= Work required =
Your answer should be an exact copy of the listing.
○ ○ ○ ○
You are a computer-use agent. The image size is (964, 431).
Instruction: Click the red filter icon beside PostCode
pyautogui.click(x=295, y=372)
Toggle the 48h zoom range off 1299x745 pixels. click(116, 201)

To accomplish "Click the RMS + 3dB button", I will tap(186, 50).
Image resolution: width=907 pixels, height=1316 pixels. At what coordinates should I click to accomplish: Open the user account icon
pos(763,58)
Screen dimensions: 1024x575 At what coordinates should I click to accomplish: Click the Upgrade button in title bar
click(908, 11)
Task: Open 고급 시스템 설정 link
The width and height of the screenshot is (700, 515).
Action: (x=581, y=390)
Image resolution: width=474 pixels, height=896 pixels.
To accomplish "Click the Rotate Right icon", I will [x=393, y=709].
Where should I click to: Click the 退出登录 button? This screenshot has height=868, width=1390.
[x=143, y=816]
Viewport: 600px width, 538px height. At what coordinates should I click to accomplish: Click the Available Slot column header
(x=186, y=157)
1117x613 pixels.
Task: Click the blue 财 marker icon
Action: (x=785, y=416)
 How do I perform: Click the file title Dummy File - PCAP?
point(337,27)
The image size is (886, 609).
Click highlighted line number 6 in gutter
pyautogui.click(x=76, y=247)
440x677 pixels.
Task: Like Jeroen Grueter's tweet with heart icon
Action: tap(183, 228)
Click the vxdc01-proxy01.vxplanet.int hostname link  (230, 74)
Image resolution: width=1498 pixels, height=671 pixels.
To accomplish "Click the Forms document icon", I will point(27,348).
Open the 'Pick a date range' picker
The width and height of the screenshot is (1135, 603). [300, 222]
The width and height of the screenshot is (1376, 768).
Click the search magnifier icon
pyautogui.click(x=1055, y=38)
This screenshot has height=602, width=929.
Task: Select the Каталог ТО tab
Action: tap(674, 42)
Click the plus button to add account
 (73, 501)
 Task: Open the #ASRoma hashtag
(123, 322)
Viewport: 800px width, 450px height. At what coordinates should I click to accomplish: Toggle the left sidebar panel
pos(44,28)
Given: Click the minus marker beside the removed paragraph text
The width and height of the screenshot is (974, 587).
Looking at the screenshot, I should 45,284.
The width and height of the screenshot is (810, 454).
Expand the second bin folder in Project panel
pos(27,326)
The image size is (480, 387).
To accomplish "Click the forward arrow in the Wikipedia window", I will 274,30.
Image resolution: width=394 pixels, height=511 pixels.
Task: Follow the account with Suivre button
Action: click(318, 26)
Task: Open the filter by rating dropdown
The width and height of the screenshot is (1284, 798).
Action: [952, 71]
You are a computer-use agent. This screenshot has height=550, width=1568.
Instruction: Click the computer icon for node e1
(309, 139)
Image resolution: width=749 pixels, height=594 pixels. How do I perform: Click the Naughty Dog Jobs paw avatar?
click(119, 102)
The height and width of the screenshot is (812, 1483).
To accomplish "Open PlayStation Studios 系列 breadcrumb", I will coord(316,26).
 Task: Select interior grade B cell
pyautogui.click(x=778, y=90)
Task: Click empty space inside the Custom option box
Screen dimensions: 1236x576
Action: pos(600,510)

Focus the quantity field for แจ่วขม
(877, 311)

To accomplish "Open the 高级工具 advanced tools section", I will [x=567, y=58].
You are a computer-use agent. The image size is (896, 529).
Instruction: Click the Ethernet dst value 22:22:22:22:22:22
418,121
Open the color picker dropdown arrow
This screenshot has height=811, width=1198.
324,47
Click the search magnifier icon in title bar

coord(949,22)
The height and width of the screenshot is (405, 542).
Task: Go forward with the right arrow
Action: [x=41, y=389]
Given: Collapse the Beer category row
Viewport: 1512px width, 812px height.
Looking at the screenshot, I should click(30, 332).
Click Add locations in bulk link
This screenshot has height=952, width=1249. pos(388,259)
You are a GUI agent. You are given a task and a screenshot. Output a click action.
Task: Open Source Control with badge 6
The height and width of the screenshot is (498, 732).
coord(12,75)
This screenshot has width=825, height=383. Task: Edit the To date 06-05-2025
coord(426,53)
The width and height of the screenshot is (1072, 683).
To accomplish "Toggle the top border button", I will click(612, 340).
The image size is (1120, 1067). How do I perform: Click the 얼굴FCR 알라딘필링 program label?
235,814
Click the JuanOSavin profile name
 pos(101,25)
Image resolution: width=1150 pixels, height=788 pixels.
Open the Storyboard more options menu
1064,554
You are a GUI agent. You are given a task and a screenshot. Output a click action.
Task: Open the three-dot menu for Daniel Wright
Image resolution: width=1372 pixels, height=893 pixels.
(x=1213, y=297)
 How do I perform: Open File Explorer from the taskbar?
○ ○ ○ ○
= Response to the exercise =
You are a computer-use agent. The image size is (964, 431).
Instruction: Click the red filter icon beside PostCode
pyautogui.click(x=295, y=372)
Toggle the 48h zoom range off 1299x745 pixels. click(116, 201)

To accomplish "Click the RMS + 3dB button", I will tap(186, 50).
Image resolution: width=907 pixels, height=1316 pixels. At what coordinates should I click to accomplish: Open the user account icon
pos(763,58)
Screen dimensions: 1024x575 At what coordinates should I click to accomplish: Click the Upgrade button in title bar
click(908, 11)
Task: Open 고급 시스템 설정 link
The width and height of the screenshot is (700, 515).
Action: (x=581, y=390)
Image resolution: width=474 pixels, height=896 pixels.
To accomplish "Click the Rotate Right icon", I will [x=393, y=709].
Where should I click to: Click the 退出登录 button? This screenshot has height=868, width=1390.
[x=143, y=816]
Viewport: 600px width, 538px height. At what coordinates should I click to accomplish: Click the Available Slot column header
(x=186, y=157)
1117x613 pixels.
Task: Click the blue 财 marker icon
Action: (x=785, y=416)
 How do I perform: Click the file title Dummy File - PCAP?
point(337,27)
The image size is (886, 609).
Click highlighted line number 6 in gutter
pyautogui.click(x=76, y=247)
440x677 pixels.
Task: Like Jeroen Grueter's tweet with heart icon
Action: tap(183, 228)
Click the vxdc01-proxy01.vxplanet.int hostname link  (230, 74)
Image resolution: width=1498 pixels, height=671 pixels.
To accomplish "Click the Forms document icon", I will point(27,348).
Open the 'Pick a date range' picker
The width and height of the screenshot is (1135, 603). [300, 222]
The width and height of the screenshot is (1376, 768).
Click the search magnifier icon
pyautogui.click(x=1055, y=38)
This screenshot has height=602, width=929.
Task: Select the Каталог ТО tab
Action: tap(674, 42)
Click the plus button to add account
 (73, 501)
 Task: Open the #ASRoma hashtag
(123, 322)
Viewport: 800px width, 450px height. At what coordinates should I click to accomplish: Toggle the left sidebar panel
pos(44,28)
Given: Click the minus marker beside the removed paragraph text
The width and height of the screenshot is (974, 587).
Looking at the screenshot, I should 45,284.
The width and height of the screenshot is (810, 454).
Expand the second bin folder in Project panel
pos(27,326)
The image size is (480, 387).
To accomplish "Click the forward arrow in the Wikipedia window", I will 274,30.
Image resolution: width=394 pixels, height=511 pixels.
Task: Follow the account with Suivre button
Action: click(318, 26)
Task: Open the filter by rating dropdown
The width and height of the screenshot is (1284, 798).
Action: [952, 71]
You are a computer-use agent. This screenshot has height=550, width=1568.
Instruction: Click the computer icon for node e1
(309, 139)
Image resolution: width=749 pixels, height=594 pixels. How do I perform: Click the Naughty Dog Jobs paw avatar?
click(119, 102)
The height and width of the screenshot is (812, 1483).
To accomplish "Open PlayStation Studios 系列 breadcrumb", I will coord(316,26).
 Task: Select interior grade B cell
pyautogui.click(x=778, y=90)
Task: Click empty space inside the Custom option box
Screen dimensions: 1236x576
Action: pos(600,510)

Focus the quantity field for แจ่วขม
(877, 311)

To accomplish "Open the 高级工具 advanced tools section", I will [x=567, y=58].
You are a computer-use agent. The image size is (896, 529).
Instruction: Click the Ethernet dst value 22:22:22:22:22:22
418,121
Open the color picker dropdown arrow
This screenshot has height=811, width=1198.
324,47
Click the search magnifier icon in title bar

coord(949,22)
The height and width of the screenshot is (405, 542).
Task: Go forward with the right arrow
Action: [x=41, y=389]
Given: Collapse the Beer category row
Viewport: 1512px width, 812px height.
Looking at the screenshot, I should click(30, 332).
Click Add locations in bulk link
This screenshot has height=952, width=1249. pos(388,259)
You are a GUI agent. You are given a task and a screenshot. Output a click action.
Task: Open Source Control with badge 6
The height and width of the screenshot is (498, 732).
coord(12,75)
This screenshot has width=825, height=383. Task: Edit the To date 06-05-2025
coord(426,53)
The width and height of the screenshot is (1072, 683).
To accomplish "Toggle the top border button", I will click(612, 340).
The image size is (1120, 1067). How do I perform: Click the 얼굴FCR 알라딘필링 program label?
235,814
Click the JuanOSavin profile name
 pos(101,25)
Image resolution: width=1150 pixels, height=788 pixels.
Open the Storyboard more options menu
1064,554
You are a GUI agent. You are given a task and a screenshot. Output a click action.
Task: Open the three-dot menu for Daniel Wright
Image resolution: width=1372 pixels, height=893 pixels.
(x=1213, y=297)
 How do I perform: Open File Explorer from the taskbar?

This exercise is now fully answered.